Carbon Monoxide or CO is odorless and colorless but its effects can definitely put you in a bad place or even worse. CO poisoning presents very similiar to the flu, with fever, aches and vomiting and officials here in Amarillo are also seeing calls for this type of sickness.

Let's get back to basics - Your Grill isn't a heater

Grills aren't meant to heat homes, doesn't matter weather its clean burning propane that would make Hank Hill proud or Charcoal or Natural Gas. These are meant to be used in a well ventilated outdoor space where any Carbon Monoxide (and smoke for that matter) can escape safely into the air. Same is true for your firepit. leave it outside. Not even an option.

Neither is your stove

So the next thing, you might figure if you can't use the grill how bout the stove, that's an inside appliance right? Yes, it is designed for inside use but it presents a different sort of danger. Many of us have a similar setup where we have cabinets or a microwave above the range. As these items heat up they present a fire danger. The cabinets get bone dry and with enough heat build up they do eventually catch fire.

Or your Car

What about my car? Can't I just sit in there with the engine running in the garage? Absolutely not!!! in an un ventilated garage you're a goner quick. Not worth it. Now out in the driveway outside with a breeze... knock yourself out. But remember you only have so much gas.

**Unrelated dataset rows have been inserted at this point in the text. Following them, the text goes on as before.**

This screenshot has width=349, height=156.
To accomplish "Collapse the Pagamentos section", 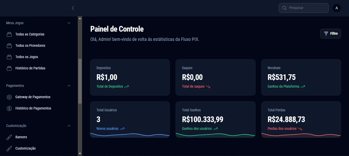I will coord(69,86).
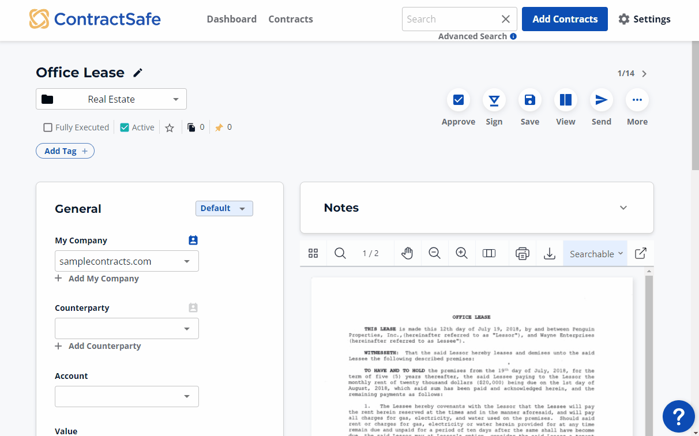
Task: Click into the Search input field
Action: (450, 19)
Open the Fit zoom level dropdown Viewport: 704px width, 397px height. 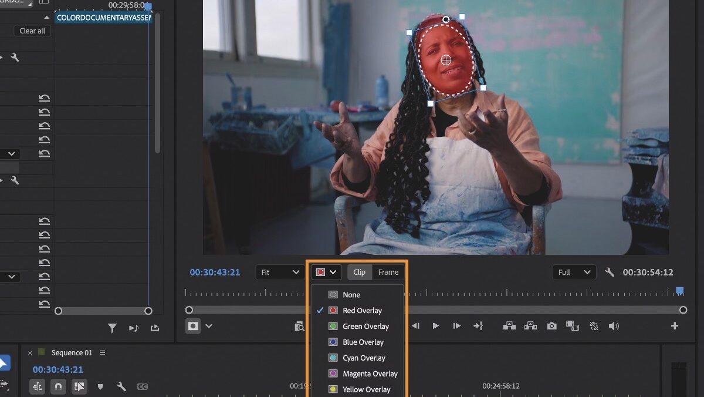[x=280, y=272]
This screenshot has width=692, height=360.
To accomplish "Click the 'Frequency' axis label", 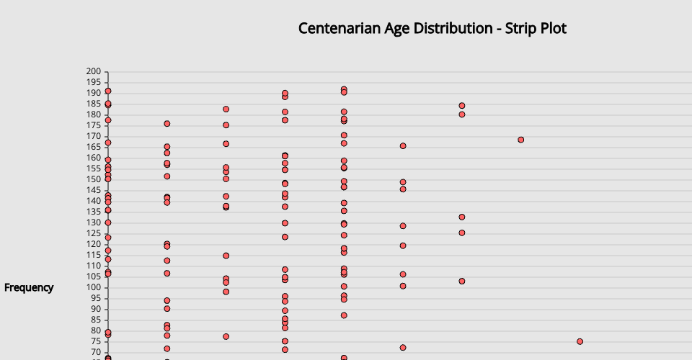I will [29, 287].
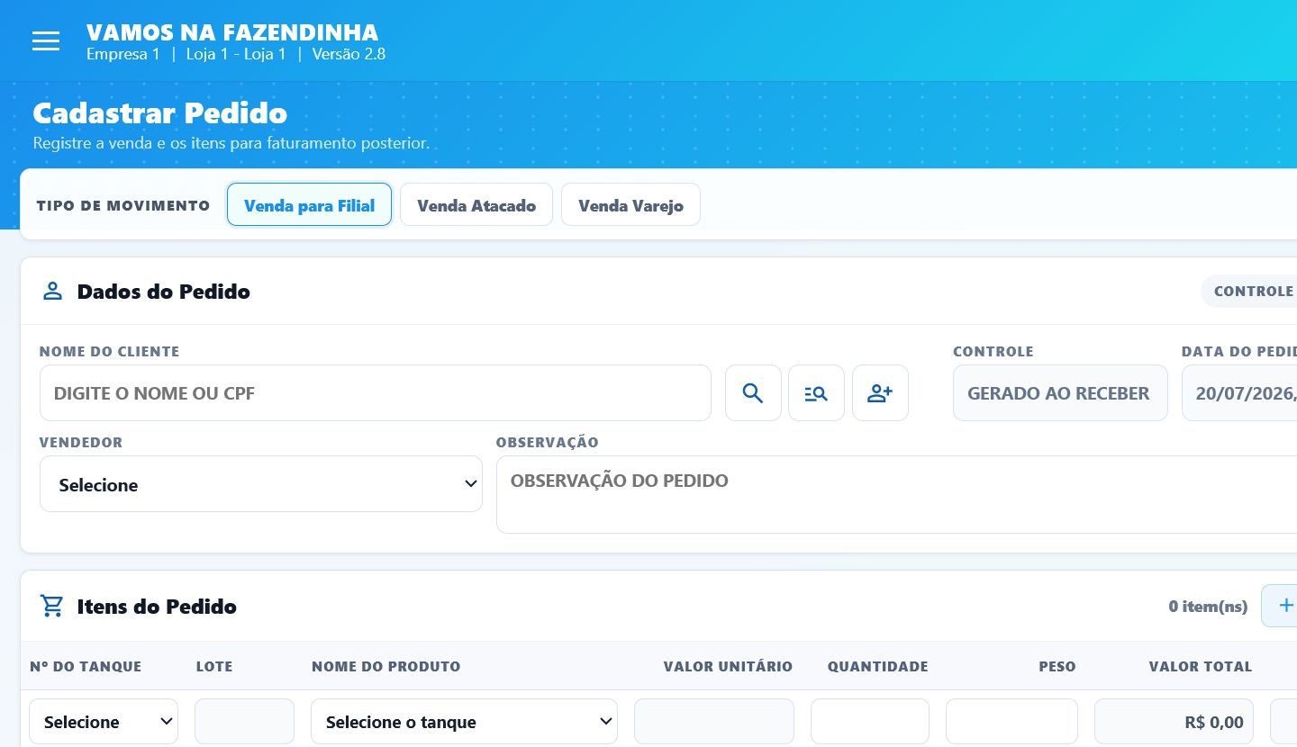Click the shopping cart icon
Image resolution: width=1297 pixels, height=747 pixels.
click(52, 607)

Your fireplace is cool if it's in good shape

Your fireplace is the best option if you have one but again safety is a factor here too. make sure you have a functioning screen to catch popping embers that could ignite items near the fireplace and your hood is open to properly ventilate out smoke and carbon monoxide. Just make sure you have plenty of firewood.

The best recommendation is blankets. lots and lots of blankets, or layers. or find a warming shelter in your area to stay until conditions improve.